The term ‘public task’ in this guide we use to help describe and label this lawful basis. Anywise, this is not a term used in the GDPR itself. Focus of the above should be on demonstrating either that you are carrying out a task in the public interest, or that you are exercising official authority.
e) Processing is necessary for the purposes of the legitimate interests pursued by the controller or by a third party, except where such interests are overridden by the interests or fundamental rights and freedoms of the data subject which require protection of personal data, in particular where the data subject is a child
Legitimate interests remain a lawful basis for processing personal data. Note also that processing carried out on this basis may be subject to objections from data subjects. Parental permission is required to process the personal data of children (and note that a child is anyone under the age of 16). In some contexts (especially online) proving that parental permission has been obtained may be difficult. The GDPR is clearer that you must give particular weight to protecting children’s data.
Legitimate interests are the most flexible lawful basis for processing, but you cannot assume it will always be the most appropriate. It is likely to be most appropriate where you use people’s data in ways they would reasonably expect, and which have a minimal privacy impact, or where there is a compelling justification for the processing.
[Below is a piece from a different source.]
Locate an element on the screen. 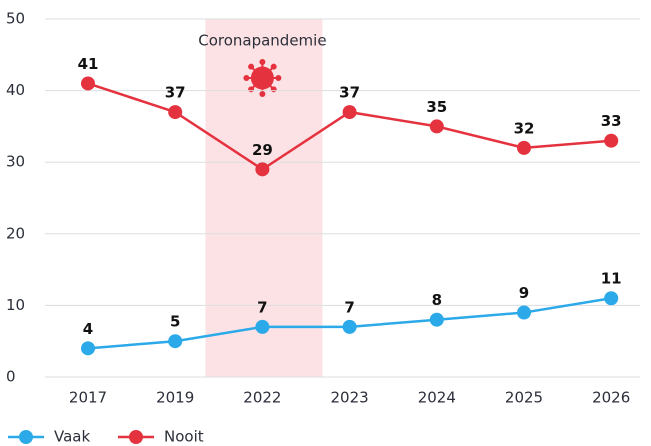 The image size is (651, 446). value-label: 9 is located at coordinates (524, 293).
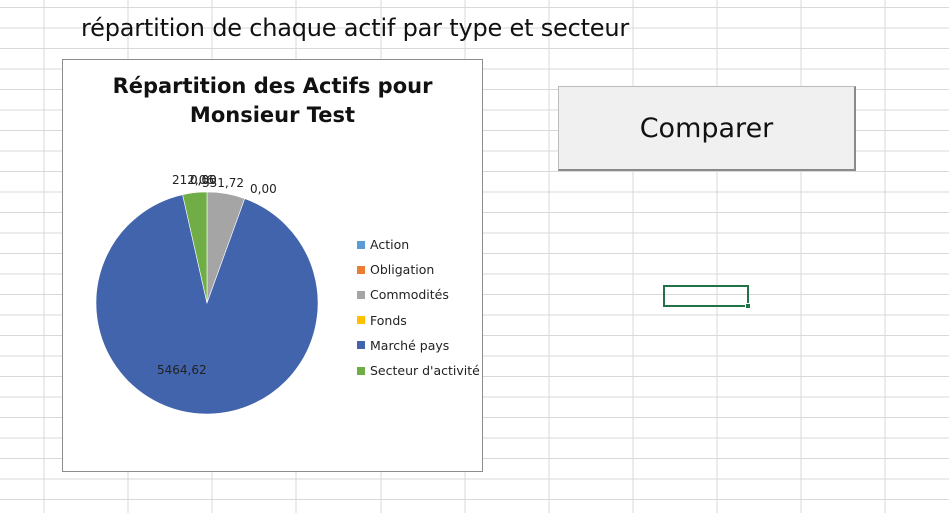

You are taking on extra responsibility for considering and protecting people’s rights and interests if you choose to rely on legitimate interests. You must tell people in your privacy information that you are relying on legitimate interests and explain what these interests are. If you want to process the personal data for a new purpose, you may be able to continue processing under legitimate interests as long as your new purpose is compatible with your original purpose.